** START SUPPLIED TEXT **
What If McCain Had Not Chosen Palin, Opted For Joe?

I’ve had very little sleep this weekend, and from the college football, whiskey and birthday parties I need a weekend for my weekend. But no rest for the weary. Saturday I drove to Gainesville for the Florida vs. Kentucky, then had my sister’s birthday party today. We now move into outdoor cocktail party week here in Northern Florida with the Florida – Georgia game, which will have huge BSC ratings implications, and I’ll most likely drink a great deal this coming weekend. Then that Tuesday after that, Election night in America. Campaign 2008 is almost at an end.

With the election coming to a close soon, the polling is not making the tightening that I believed it would. The national polling is widening for Senator Obama, and the electoral math is looking worse. Right now, as Chuck Todd has said, McCain can’t win without Pennsylvania, Ohio and Florida. Obama can win without Pennsylvania, Ohio and Florida. McCain discusses Harry Truman much more often on the stump, and that is the harbinger of a loss. This daunting situation has cause Republicans to start the backbiting and self loathing of a political civil war, and pundits have started to look for what went wrong and what ifs even though the election is not even over. But driving to Gainesville I had the thought about Joe Lieberman. It is a fact that Senator Lieberman was John McCain’s first choice for his Vice Presidential pick, and he was expressly refused by the GOP establishment. McCain’s fractious relationship with the right wing of the party would have collapsed if he had brought on a pro-abortion former Democrat onto the Republican ticket. Yet how much better or worse would McCain have been in the polls if he had chosen Joe instead of Governor Hotness?
** END SUPPLIED TEXT **
▶ SET EXERCISE 1
List every person the post on McCain's running-mate choice names, counting its title.
▶ SET EXERCISE 2
Duplicate the source records from the line containing "You are a computer-use" through the end of the source records, both ends included. Leave the pictures out.
** START DATA SECTION **
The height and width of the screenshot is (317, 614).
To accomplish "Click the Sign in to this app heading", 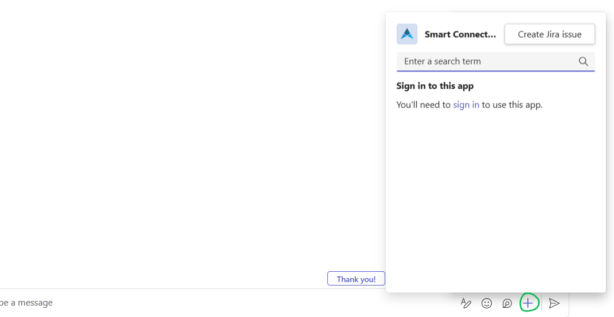I will (435, 86).
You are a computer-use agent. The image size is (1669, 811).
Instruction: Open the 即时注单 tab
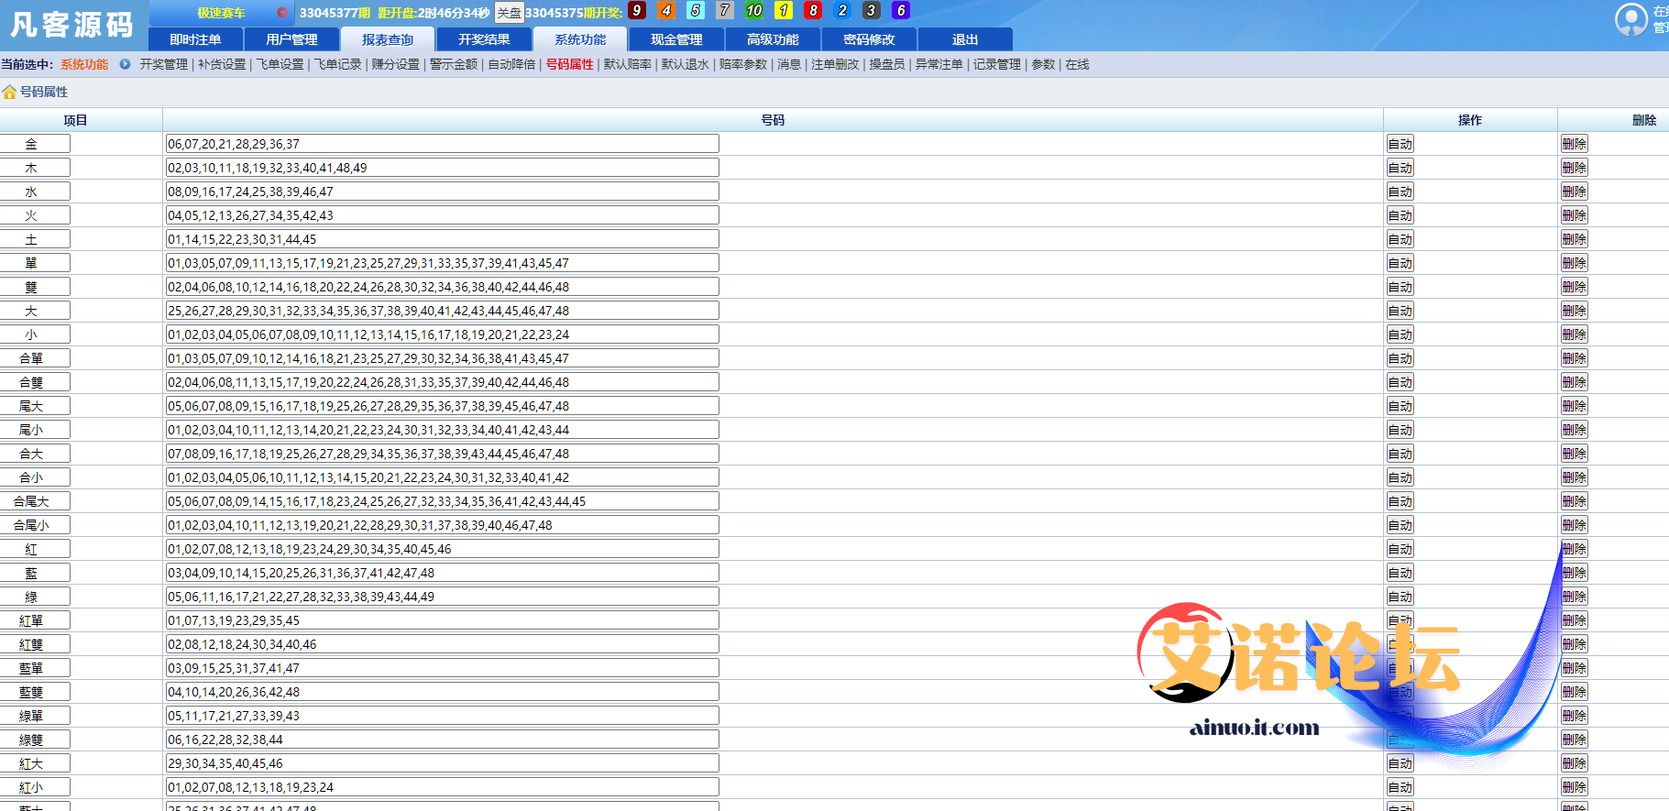pyautogui.click(x=195, y=39)
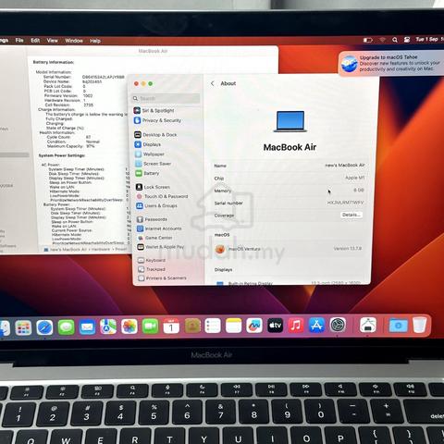Open App Store from the Dock

coord(316,326)
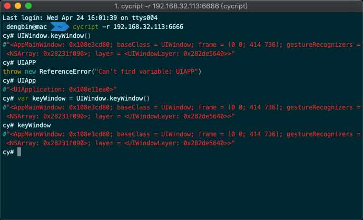Image resolution: width=363 pixels, height=220 pixels.
Task: Click the standalone keyWindow command
Action: click(34, 125)
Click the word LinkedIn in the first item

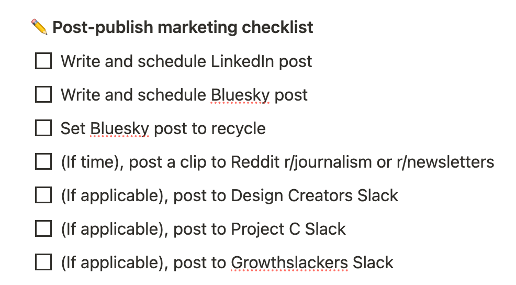tap(242, 61)
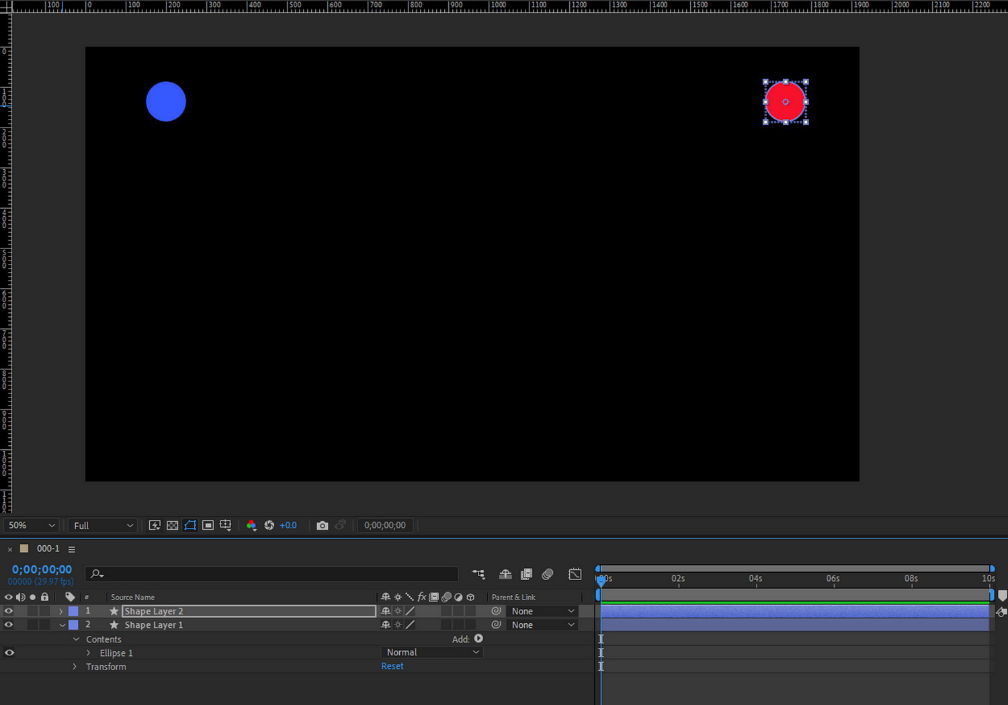The width and height of the screenshot is (1008, 705).
Task: Open the 000-1 timeline panel menu
Action: tap(72, 549)
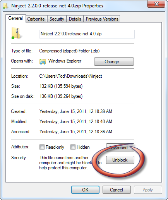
** END DATA SECTION **
▶ WORKED SOLUTION 1
Palin, McCain, Joe Lieberman, Obama, Chuck Todd, Harry Truman

▶ WORKED SOLUTION 2
You are a computer-use agent. The image size is (1669, 811).
Instruction: Open the 即时注单 tab
pyautogui.click(x=195, y=39)
Open App Store from the Dock

coord(316,326)
Image resolution: width=363 pixels, height=220 pixels.
Task: Click the standalone keyWindow command
Action: click(34, 125)
Click the word LinkedIn in the first item

tap(242, 61)
The width and height of the screenshot is (1008, 705).
Task: Open the 000-1 timeline panel menu
Action: tap(72, 549)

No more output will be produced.